The Adoption of Good Manufacturing Practices in Grain Elevators
Sarah Velasquez, Manhatan, Kans., defended her thesis, “The Adoption of Good Manufacturing Practices in Grain Elevators,” Tuesday, November 13, 2007. Velasquez is a Technical Information Coordinator for AIB International in Manhattan, Kans. She graduated from Kansas State University in December with a Master’s in Agribusiness (MAB).
Since September 11th, there has been an increased focus on safety and improving security in the United States. Measures have been taken to improve food security in order to prevent acts of bioterrorism, including initiating good manufacturing practices (GMPs) for food processing facilities. However, some facilities, such as grain processing facilities and elevators, are not required to follow GMPs. Velasquez’s thesis sought to determine the extent that Kansas grain elevators have adopted GMPs and if not, what it would take for the elevator to make the switch.
“I started with the assumption that most Kansas elevators are independently owned and may be smaller and older, so they would require more manpower and equipment to successfully implement new manufacturing practices. However, many may have similar types of sanitation and safety programs in place,” Velasquez said.
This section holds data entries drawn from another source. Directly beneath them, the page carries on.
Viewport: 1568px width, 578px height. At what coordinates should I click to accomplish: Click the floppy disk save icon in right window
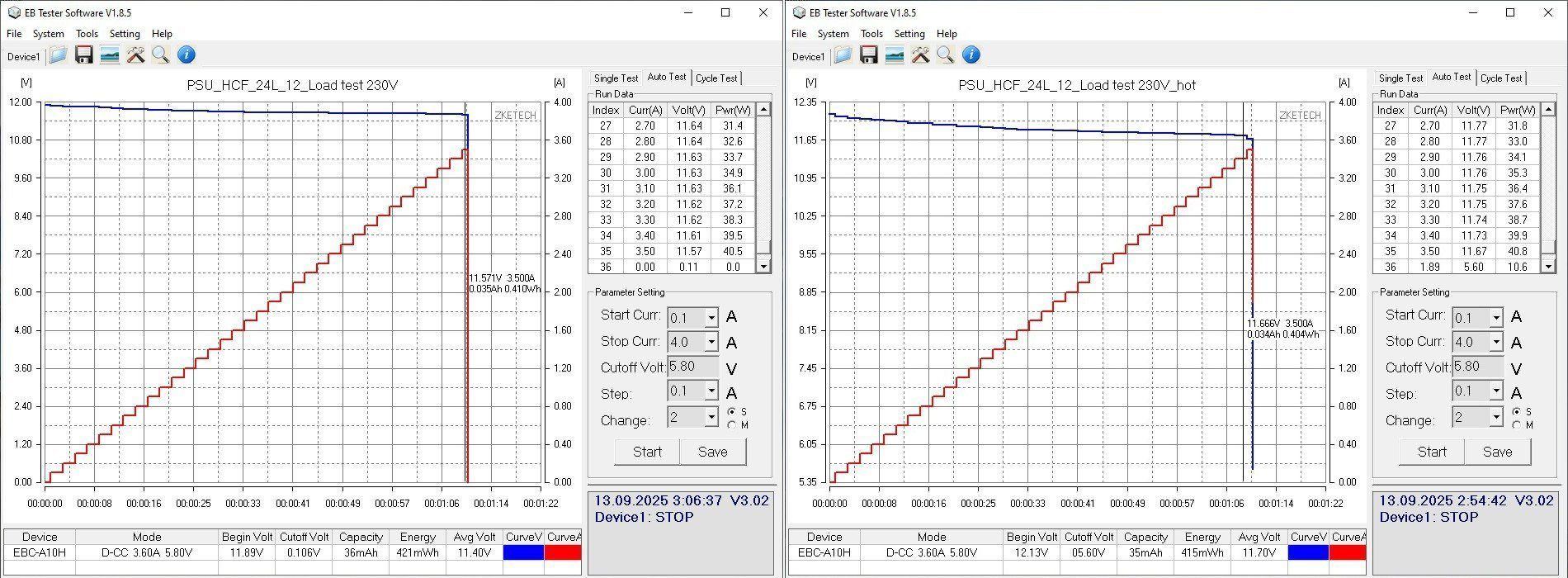pyautogui.click(x=868, y=55)
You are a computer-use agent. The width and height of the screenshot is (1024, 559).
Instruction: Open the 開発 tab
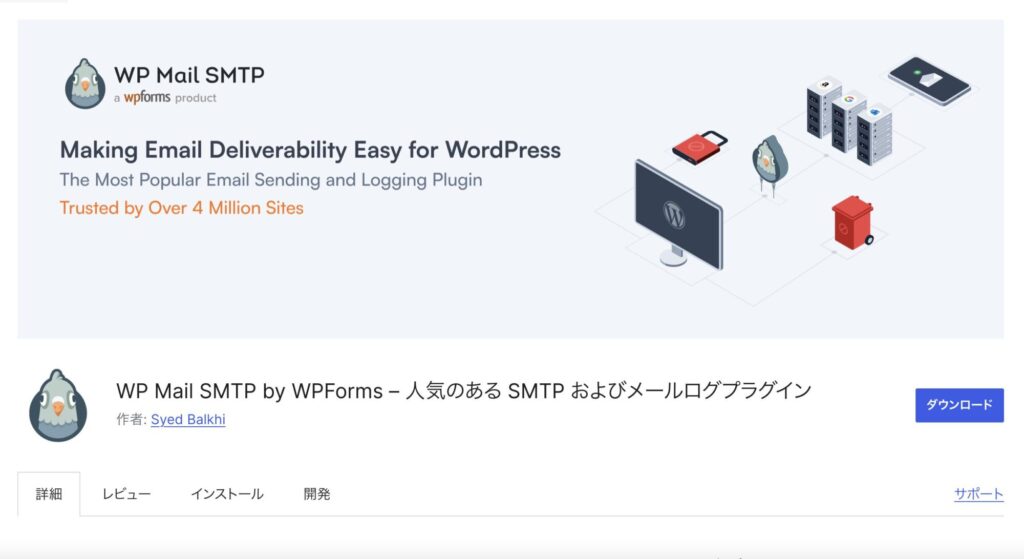click(317, 494)
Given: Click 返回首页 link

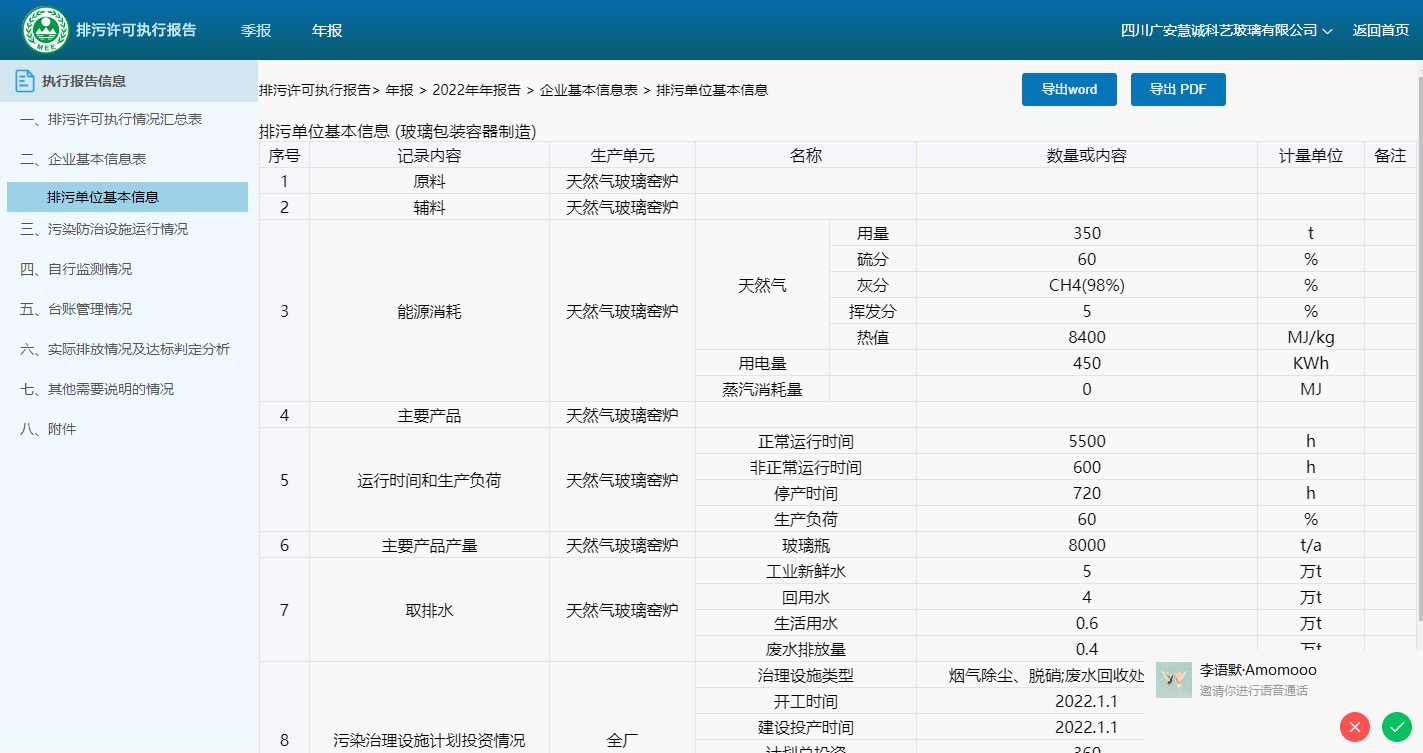Looking at the screenshot, I should tap(1381, 31).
She surveyed 42 Kansas elevators to find out about their grain safety programs, pest control procedures, operational and personal practices, and facility and equipment maintenance. Through the surveys, she confirmed her earlier assumptions: many of the elevators do not comply with GMPs and would require more resources in order to do so.
“While research facilities with similar programs in place, they said the highest costs to implement good manufacturing practices was from training new and existing employees and on equipment,” she said.